Hari Joemat 17 Agoestoes 2018, genap 73 tahoen Indonesia merdeka. Seboeah perdjalanan singkat ataoe pandjang, tergantoeng darimana kita melihatnja. Dibandingkan dengan Amerika Serikat jang soedah 242 tahoen, tentoenja oesia Indonesia masih sangat moeda. Tapi dibandingkan dengan negara-negara Eropa petjahan Oeni Sovyet ataoe petjahan Yoegoslavia, Indonesia tentoe soedah toe. Oentoek oesia manoesia, 73 tahoen termasoek soedah oezoer. Tenaga berkoerang, pandangan mata moelai kaboer. Sering sakit-sakitan.
Djikaloe kita lihat ke belakang, bangsa Indonesia soedah mengalami banjak coebaan. Berbagai tragedi mewarnai perdjalanan bangsa, bajik dengan bangsa lain maoepoen dengan bangsa sendiri. Soedah seharusnja masjarakat Indonesia beladjar dari sedjarah agar mendjadi bangsa jang dewasa. Toe itu soedah pasti, tetapi dewasa meroepakan proses pembeladjaran jang haroes dilatih teroes oentoek meningkatkan kwalitet hidoep.
Apakah Indonesia soedah dewasa di oesianja jang ke-73? Kita bisa lihat secara kasat mata, betapa bangsa ini terlalu banjak menghabiskan waktoe, enerji, fikiran, dan tenaga oentoek konflik jang tidak perloe. Bangsa ini tidak mengambil hikmah kebidjaksanaan dari berbagai persoalan di masa laloe. Momentoem demi momentoem jang terdjadi berlaloe begitoe sahaja.
Masjarakat Indonesia masih moedah dipetjah-petjah oentoek kepentingan politek praktis. Masjarakat moedah dipengaroehi oentoek kepentingan politek. Tuwan—tuwan dan poewan-poewan di elite politek tidak segan-segan mengoerbankan persatoen dan kesatoen bangsa. Koendisi itoe bisa kita lihat setiap momen politek terdjadi seperti pemilihan oemoem 2019 jang akan datang.
Masjarakat haroes lebih dewasa dengan pilihan politik jang berbeda. masjarakat djangan maoe didjadikan objek politek semata. Sedjarah soedah memboektikan perpetjahan tidak mengoentoengkan semoea pehak. Djangan sekali-sekali meloepakan sedjarah.
Di djaman teknologi yang teroes berkembang seperti sekarang, kabar-kabar palsoe ataoe hoaks berkembang dengan tjepat dan moedah.
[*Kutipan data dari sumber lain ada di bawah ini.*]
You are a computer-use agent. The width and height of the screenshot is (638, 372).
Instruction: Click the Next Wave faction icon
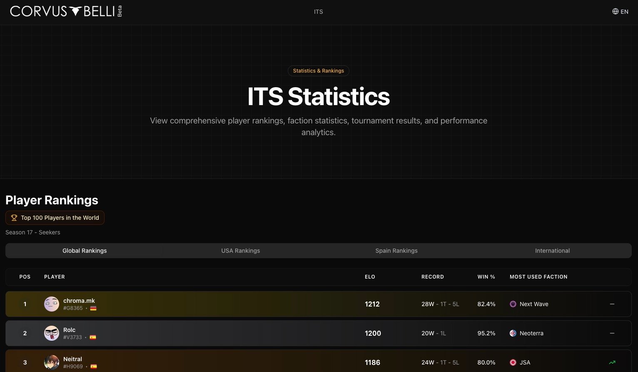click(x=513, y=304)
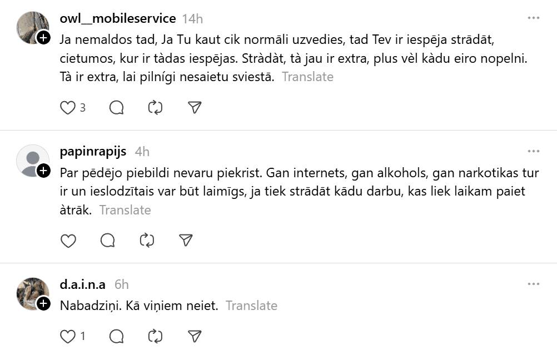Open the papinrapijs profile link
This screenshot has width=557, height=355.
(93, 151)
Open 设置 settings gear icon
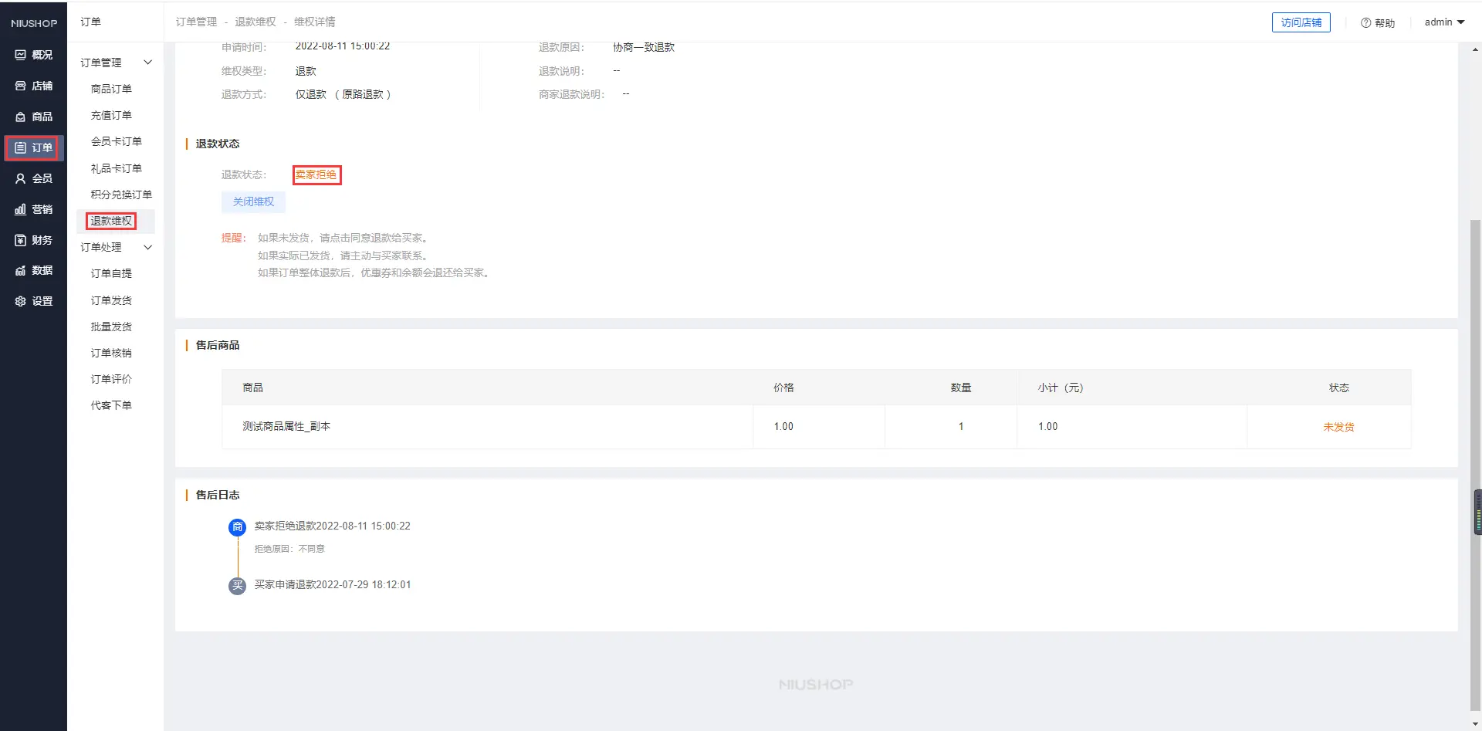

Di sinilah diboetoehkan kedewasaan berfikir masjarakat dalam menerima kabar jang beredar di media sosial jang di djaman dahoeloe tidak ada. Masjarakat haroes bijak menerima setiap kabar dengan melakoekan tabayyun. Goenakan pikiran setiap menerima kabar yang berpotensi memetjah ukhuwah bangsa.
Dirgahajoe Repoeblik Indonesia. Semoga bangsa ini semakin bijak dan dewasa menghadapi tantangan hidoep yang semangkin berat.